# [WHAT TO DO]
Would you copy out the whole listing exactly as given?
++++ RECORDS TO PROCESS ++++
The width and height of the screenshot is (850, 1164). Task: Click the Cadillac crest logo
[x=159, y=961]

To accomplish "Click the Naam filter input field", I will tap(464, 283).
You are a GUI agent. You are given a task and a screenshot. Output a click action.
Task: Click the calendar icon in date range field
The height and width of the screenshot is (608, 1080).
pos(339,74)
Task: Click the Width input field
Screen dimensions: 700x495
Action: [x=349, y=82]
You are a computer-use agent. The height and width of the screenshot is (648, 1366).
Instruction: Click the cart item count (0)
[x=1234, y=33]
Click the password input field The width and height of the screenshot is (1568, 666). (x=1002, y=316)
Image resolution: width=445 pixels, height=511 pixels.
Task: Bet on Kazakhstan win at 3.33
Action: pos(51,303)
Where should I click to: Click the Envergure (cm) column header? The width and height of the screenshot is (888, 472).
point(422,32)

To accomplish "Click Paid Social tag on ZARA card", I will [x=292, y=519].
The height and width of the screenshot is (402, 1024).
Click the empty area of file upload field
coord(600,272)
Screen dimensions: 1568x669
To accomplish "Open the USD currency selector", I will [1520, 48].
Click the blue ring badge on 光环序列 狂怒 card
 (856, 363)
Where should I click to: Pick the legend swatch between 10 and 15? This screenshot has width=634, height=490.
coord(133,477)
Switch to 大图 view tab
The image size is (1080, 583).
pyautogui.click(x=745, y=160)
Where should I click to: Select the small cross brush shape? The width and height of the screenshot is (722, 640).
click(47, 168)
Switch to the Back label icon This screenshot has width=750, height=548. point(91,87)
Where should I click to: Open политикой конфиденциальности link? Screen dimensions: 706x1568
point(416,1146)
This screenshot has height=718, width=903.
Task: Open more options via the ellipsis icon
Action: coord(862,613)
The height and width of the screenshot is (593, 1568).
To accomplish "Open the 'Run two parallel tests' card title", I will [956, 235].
++++
# [SOLUTION]
The width and height of the screenshot is (850, 1164). Task: Click the Cadillac crest logo
[x=159, y=961]

To accomplish "Click the Naam filter input field", I will tap(464, 283).
You are a GUI agent. You are given a task and a screenshot. Output a click action.
Task: Click the calendar icon in date range field
The height and width of the screenshot is (608, 1080).
pos(339,74)
Task: Click the Width input field
Screen dimensions: 700x495
Action: [x=349, y=82]
You are a computer-use agent. The height and width of the screenshot is (648, 1366).
Instruction: Click the cart item count (0)
[x=1234, y=33]
Click the password input field The width and height of the screenshot is (1568, 666). (x=1002, y=316)
Image resolution: width=445 pixels, height=511 pixels.
Task: Bet on Kazakhstan win at 3.33
Action: pos(51,303)
Where should I click to: Click the Envergure (cm) column header? The width and height of the screenshot is (888, 472).
point(422,32)

To accomplish "Click Paid Social tag on ZARA card", I will [x=292, y=519].
The height and width of the screenshot is (402, 1024).
Click the empty area of file upload field
coord(600,272)
Screen dimensions: 1568x669
To accomplish "Open the USD currency selector", I will [1520, 48].
Click the blue ring badge on 光环序列 狂怒 card
 (856, 363)
Where should I click to: Pick the legend swatch between 10 and 15? This screenshot has width=634, height=490.
coord(133,477)
Switch to 大图 view tab
The image size is (1080, 583).
pyautogui.click(x=745, y=160)
Where should I click to: Select the small cross brush shape? The width and height of the screenshot is (722, 640).
click(47, 168)
Switch to the Back label icon This screenshot has width=750, height=548. point(91,87)
Where should I click to: Open политикой конфиденциальности link? Screen dimensions: 706x1568
point(416,1146)
This screenshot has height=718, width=903.
Task: Open more options via the ellipsis icon
Action: coord(862,613)
The height and width of the screenshot is (593, 1568).
To accomplish "Open the 'Run two parallel tests' card title", I will [956, 235].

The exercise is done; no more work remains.